HM Prison Shrewsbury was a Category B/C men's prison in Shrewsbury, Shropshire, England. It closed in March 2013.

The former prison site, on Howard Street, adjacent to Shrewsbury railway station, is near the site of the Dana Gaol, a medieval prison. The name The Dana is still often used for the prison, as well as being the name of the road to one side of the prison and the pedestrian route that runs from near the front of the prison into the town centre via a footbridge over the station. The now disused platform 8 at the station, masked from the opposite platform by a high wall, was used for transporting prisoners between 1868 and the First World War.[citation needed]

A bust of prison reformer John Howard is above the main entrance to the prison. The street leading up to the prison from the main road is also named after him.

Current The Dana Prison, Shrewsbury is open as a tourist attraction. Jailhouse Tours runs guided tours, theme events and experiences, educational days, history days, seasonal events, horror tours and School tours. Jailhouse Tours will continue to manage the site until development work begins on the building in 2017. [1]

History

There has been a prison on the site since 1793, the original building being constructed by Thomas Telford to plans by Shrewsbury architect John Hiram Haycock;[2] the present prison building was constructed in 1877. The prison took female convicts until 1922.[3]

Between 1902 and 1961 the following seven people were executed by hanging within the walls of HMP Shrewsbury for the crime of murder:-

  • Richard Wigley aged 34 yrs on Tuesday, 18 March 1902 (Mary Ellen Bowen [girlfriend])
  • William Griffiths aged 57 yrs on Tuesday, 24 July 1923 (Catherine Hughes [mother])
  • Frank Griffin aged 40 yrs on Thursday, 4 January 1951 (Jane Edge)
  • Harry Huxley aged 43 yrs on Tuesday, 8 July 1952 (Ada Royce [girlfriend])
  • Donald Neil Simon aged 32 years on Thursday, 23 October 1952 (Eunice Simon [estranged wife] & Victor Brades [her lover])[4]
  • Desmond Donald Hooper aged 27 yrs on Tuesday, 26 January 1954 (Betty Smith)
  • George Riley aged 21 yrs on Thursday, 9 February 1961 (Adeline Mary Smith [neighbour])[5]

The names of their victims appear in parentheses. In almost every case the murder victim was female. Executions took place at 8.00 am. All executed prisoners were buried in unmarked graves inside the prison, as was customary. The four executions which took place during the 1950s were all conducted by Albert Pierrepoint and his assistant. The last execution in 1961 was conducted by Harry Allen and his assistant. In February 2014 the Ministry of Justice stated that the remains of ten executed prisoners were exhumed from the prison in 1972, cremated at a local crematorium and the ashes scattered there.[6]
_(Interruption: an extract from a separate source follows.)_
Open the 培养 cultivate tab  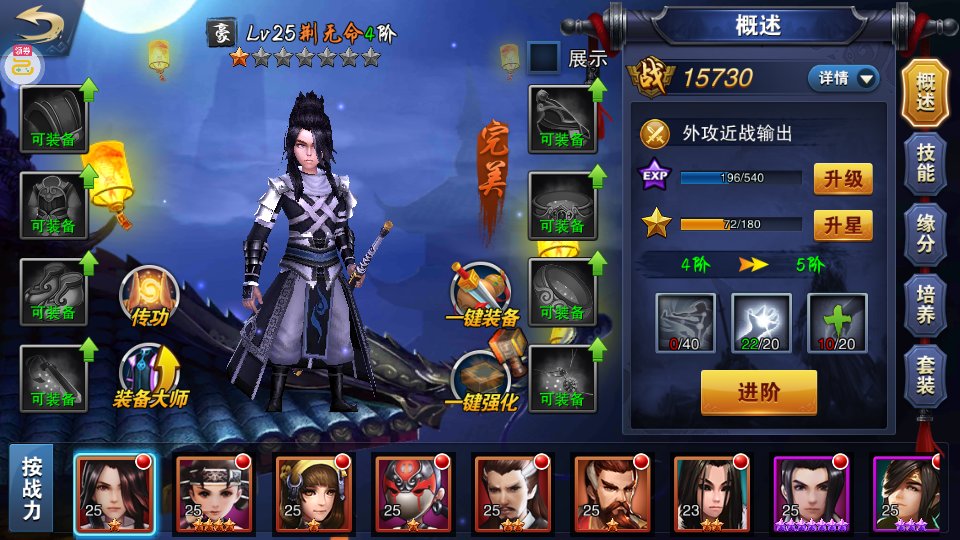[925, 303]
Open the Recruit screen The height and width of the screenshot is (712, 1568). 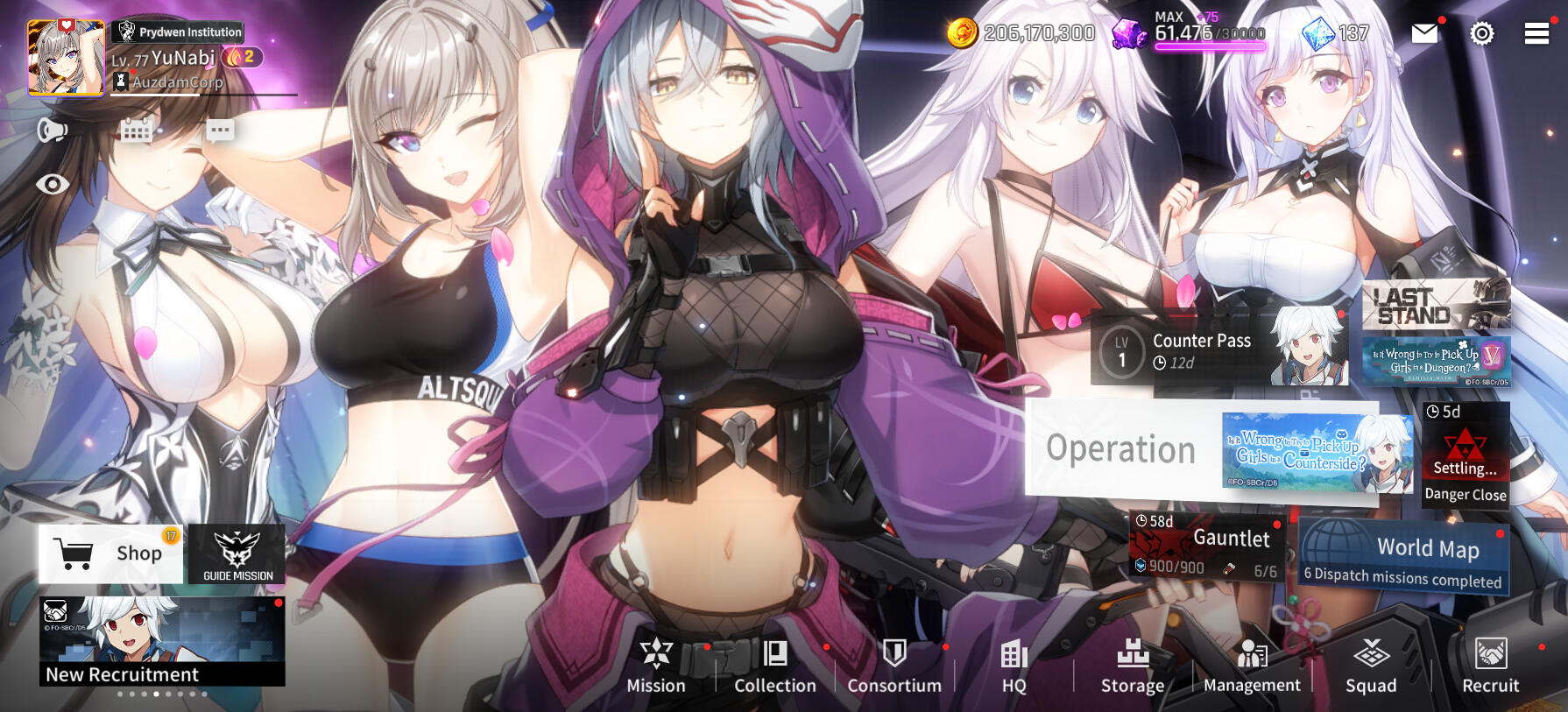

In September 2004, Member of Parliament George Stevenson,[7] called for an enquiry into the amount of suicides which had occurred at Shrewsbury Prison. This came after 3 inmates had hanged themselves at the jail in 2 weeks.[8]
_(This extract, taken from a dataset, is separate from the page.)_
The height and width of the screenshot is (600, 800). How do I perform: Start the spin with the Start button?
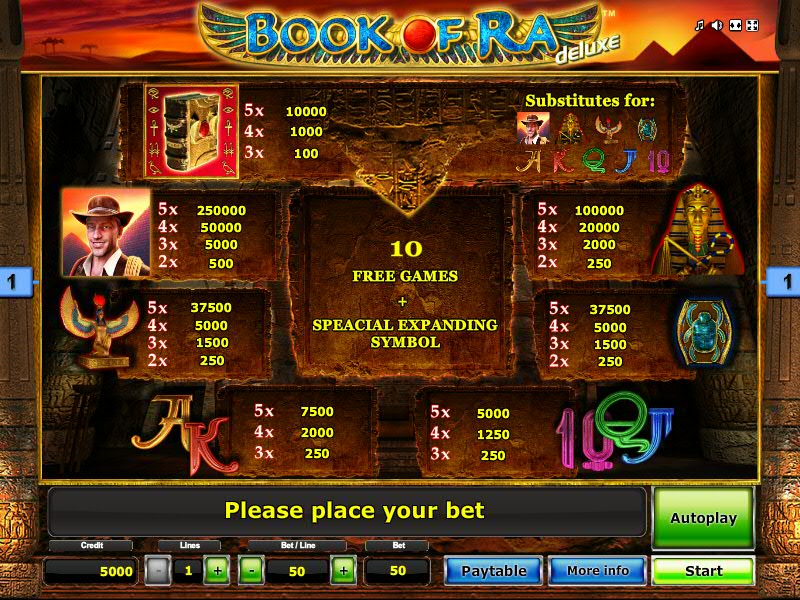(x=703, y=571)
A report in 2005 named Shrewsbury prison as the most overcrowded in England and Wales. In August 2008 a further report stated that the prison had 178 places in use but held 326 inmates - an overcrowding rate of 183%.[9] A report in June 2012 by the Prison Reform Trust awarded Shrewsbury second place in England and Wales for overcrowding, holding 326 prisoners in space designed for 170 men, a figure exceeded only by Kennet in Liverpool at the time.[10] In 1934, the prison had contained the larger number of 204 cells.[3]

Bust of John Howard above the main entrance.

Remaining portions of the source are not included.